Songwriter writing at NSAI in Nashville. / Photo by Bill Hobbs

Songwriter writing at NSAI in Nashville. / Photo by Bill Hobbs

Let’s touch briefly on what the new songwriter can look forward to in their career, as we take a brief behind-the-scenes glimpse of this business.

Behind ALMOST every successful songwriter is a successful publisher. Of course, if you’re a great business minded self-promoter, you can always publish your own songs. But the list of reasons many choose not to do so is a lengthy one. Publishers are responsible for many tasks – from “pitching the songs” to major artists and label heads so the song gets “cut,” to handling all the “admin” for the song.
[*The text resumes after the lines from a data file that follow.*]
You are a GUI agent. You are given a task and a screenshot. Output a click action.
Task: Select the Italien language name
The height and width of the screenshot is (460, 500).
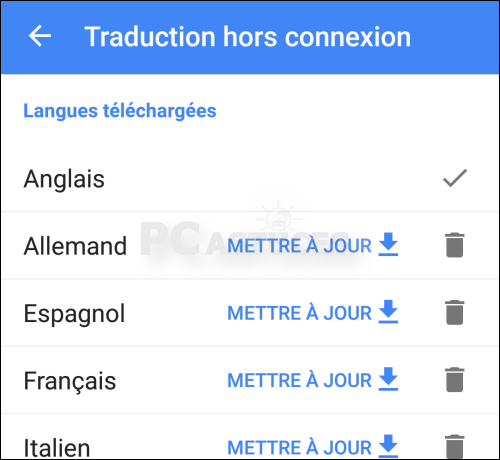57,448
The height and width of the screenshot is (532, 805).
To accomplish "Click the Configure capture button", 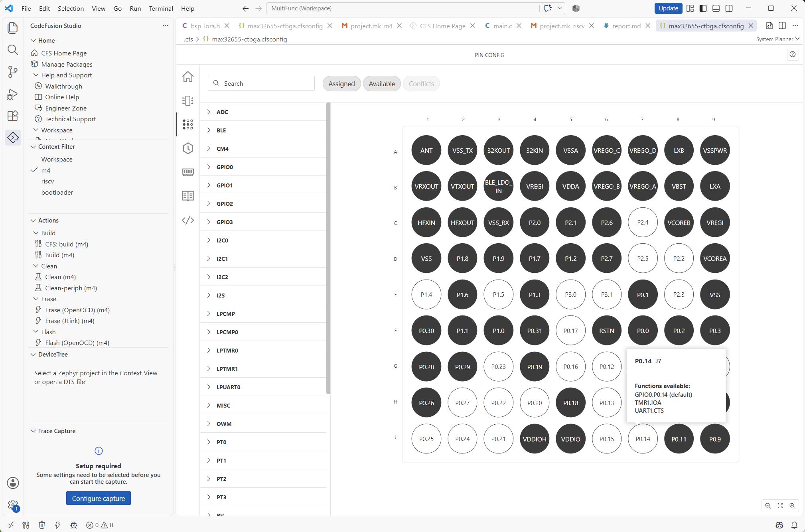I will point(99,499).
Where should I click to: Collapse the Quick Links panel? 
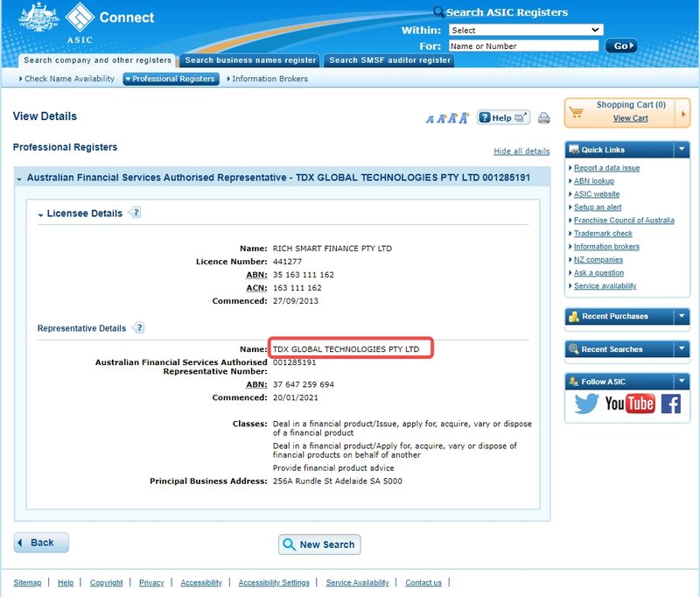tap(682, 149)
Upon contracting with a songwriter, the publisher handles copyrighting, licensing, monitoring, royalty collection and distribution to the songwriters. This includes mechanical royalties, which are obtained from sale of recorded music and paid to the publisher by the record label, synchronization royalties for any music used in film or television, and performance royalties, which are collected with the help of a performing rights organization (PRO) – like ASCAP, BMI and SESAC. PROs monitor radio stations, television, the Internet, jukeboxes, live performance venues and more, and pay the songwriters and publishers when any version of their compositions is performed or broadcasted publicly. A good publisher will audit/review this information to ensure both they and their songwriters get accurately paid.

Being mostly creative types, songwriters typically prefer not to take time away from their creativity to take on what is essentially a full-time job as administrator of their own material.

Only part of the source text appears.